Iranian Christians are delighted to report that the cross has been restored on Tabriz Evangelical Church.
On 14 June, MEC issued a prayer request about violations of church property in Iran, including the confiscation of the Evangelical Christian Church of Tabriz. On 9 May, agents from the Ministry of Intelligence (MOIS) and EIKO (an organisation under the direct control of the Supreme Leader) had raided the church, a national heritage site. They changed the locks, tore down the cross from the church tower, installed monitoring equipment and ordered the church warden to leave.
The church, which belongs to the Assyrian Presbytery, was confiscated by order of the Revolutionary Court in 2011, but the ethnic Assyrian congregation was allowed to continue meeting, provided the service was conducted in Aramaic, the Assyrian language.
Nearly all the Farsi-language churches in Iran were closed between 2009 and 2012, with church leaders threatened if they continued to allow ethnic Persians (Farsi speakers and Christian converts) to participate in services. Since then, churches have been allowed to minister to Assyrian and Armenian congregations in their respective languages, but the Iranian regime has continued oppressive measures against indigenous churches.
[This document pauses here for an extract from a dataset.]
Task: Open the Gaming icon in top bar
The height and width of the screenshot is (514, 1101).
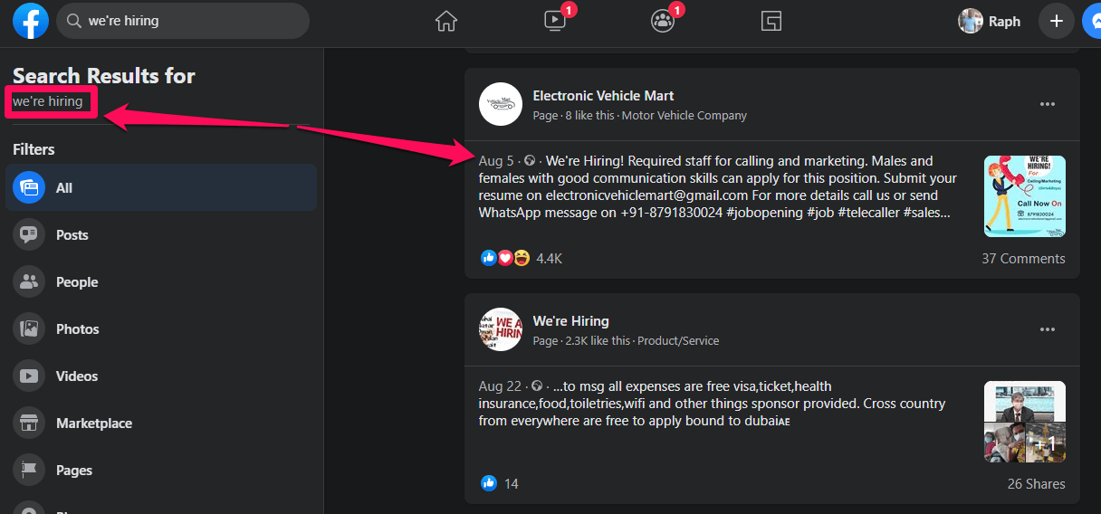Action: (771, 21)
However, Christian converts remain the most frequently targeted Christian community in Iran.
The confiscation and desecration of Tabriz Evangelical Church was questioned and protested both nationally and internationally.
On 25 May, Yonathan Betkolia, the Assyrian member of the Iranian parliament, wrote an open letter to President Rouhani asking for Tabriz Evangelical Church to be reopened, “Mr. Rouhani, is this action befitting the dignity of the Islamic Republic of Iran, to treat the sacred places of Christians in such a way?” He further urged the President “to urgently take the necessary steps to reopen the church and to repatriate and reinstall the Holy Cross, in order to console the [Christian] and other religious authorities of the country, as well as their followers”.
In June, a senior legal adviser to the Iranian president, Aliakbar Gorji Azandaryani, questioned the legality of the church closure according to Articles 9, 19, 20, 26, 36 and particularly 13 of Iran’s constitution, which states that religious minorities are recognised and free to perform their religious ceremonies. He asked the governor of West Azerbaijan Province to look into the forced church closure and removal of the cross from the church tower.
Local Christians were encouraged on 9 July to see workmen replacing the cross on the church tower. An Iranian church leader commented that this is a great event, but the congregation still needs to receive back the keys and have permission to worship freely.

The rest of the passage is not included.